Healing is a journey like all journeys, with peaks and valleys. In reflecting on this idea, I am mindful of my own chronic ailment, gout, that comes and goes. Most of the time it is an academic ailment that exists but is not experienced. Yet, when gout hits, it reminds me very clearly of its existence as a part of my life. While not the same as more regularly invasive chronic illnesses, it is always lurking, waiting. As such, I hope for continued sense of “healing.”
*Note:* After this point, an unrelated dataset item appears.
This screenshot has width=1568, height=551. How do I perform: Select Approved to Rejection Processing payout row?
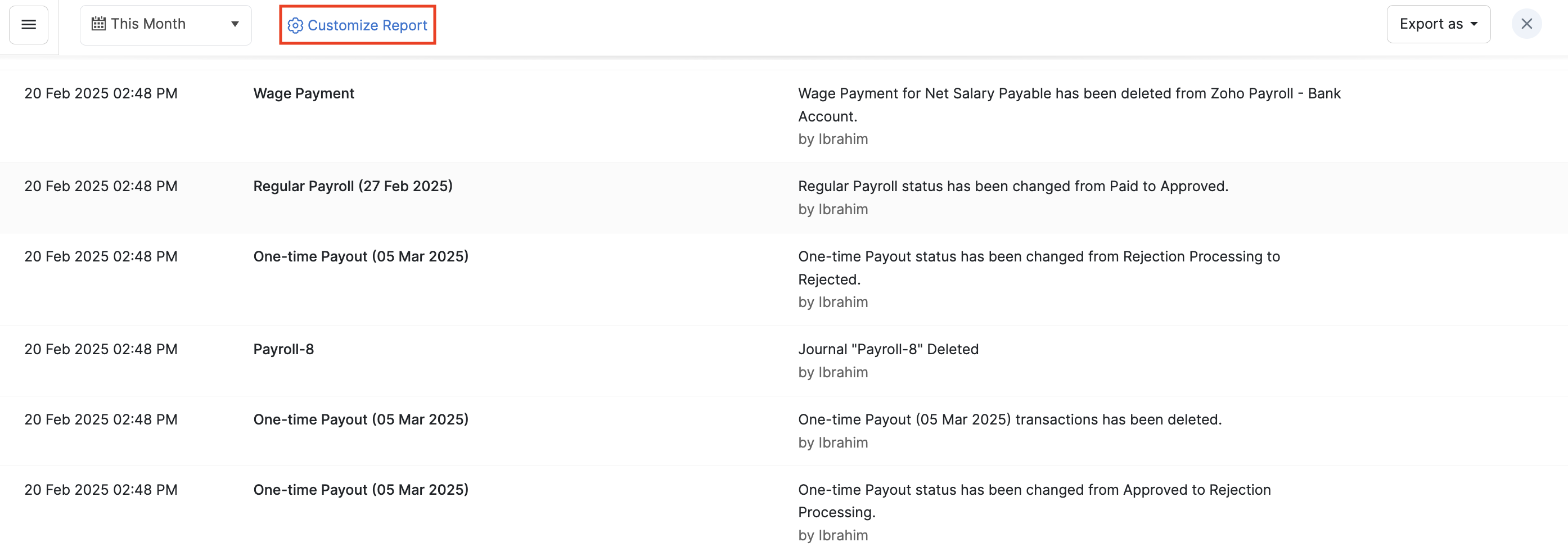[361, 490]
In regard to the current pandemic, while COVID-19 is an acute illness:

But on a societal level, the pandemic is a chronic condition: There is no known cure. There is no vaccine. There are no tried and true treatments. There is a big difference between having an acute illness that affects just you, and possibly your family, and having an illness that will affect the whole world, at different times, potentially over years and years. This is an illness that has shut down our economy, shone light on deep structural racism and economic inequity, and kept many of us inside, scared, lonely, with our lives shaken to their core. Physical healing will come for many who get sick during this time. But this is a pandemic that has no end in sight. Our societal healing has barely just begun, as we start to mourn the lives lost, even as more lives are lost still. Looking toward the future does not bring relief. There will be more illness, more loss, more death, global instability, loss of income, loss of health care, iniquity and oppression on a wide scale.

It can feel pointless to pray for healing when there is currently no definitive end in sight to the illness and suffering all around us. But it is not pointless.

And what are we praying for:

Healing comes in many forms. Here are some of mine: For me, healing means accepting my limitations but also knowing my strengths, and celebrating both, because they contribute to the holiness of my body and spirit. Healing means finding solidarity with others who live with chronic illness and disability, through the silliness of sharing memes or through the quietness of telling someone “I see you” when they’re bed-bound in a darkened room, and they cannot see themselves. Healing means surrounding myself with people who are able to meet me exactly where I am each day and cutting out the people who say things like “you’re too young to be this sick” or “but you don’t look sick.” Healing means taking in every good moment as a blessing, and holding on to those blessings for all the bad moments still to come. Sometimes, healing means sitting with a hard moment and really seeing it, really experiencing it, not trying to distract myself from it. And healing means action, working for change when structural inequity is revealed, because all oppressions are connected, and our liberation is bound together.

We find ourselves praying for the small healings of the moment. We pray for people to recover, for people to find spiritual strength, healing of the soul of society, etc. The healing we are looking for is a return to the lives we lived, recognizing it might not be the same but hoping some things can return to a semblance of “normalcy.”

To conclude, the author shares her version of the Misheberach adjusted for this moment

Misheberach translates to “the one who blessed.” May the one who blessed our ancestors bless and heal those who are sick, suffering, and dying. May the one who blessed our ancestors give me strength to continue on, day by day, one foot in front of the next, with my intention set on doing everything within my power to contribute to the process of global healing. May that healing come in whatever forms are most needed. May we all be blessed. And let us say: Amen.

As we continue to adjust to the changes during the next phase of our confronting COVID-19, let these words be a guide, a refocus on taking things as they come and hoping each step we take leads to our healing.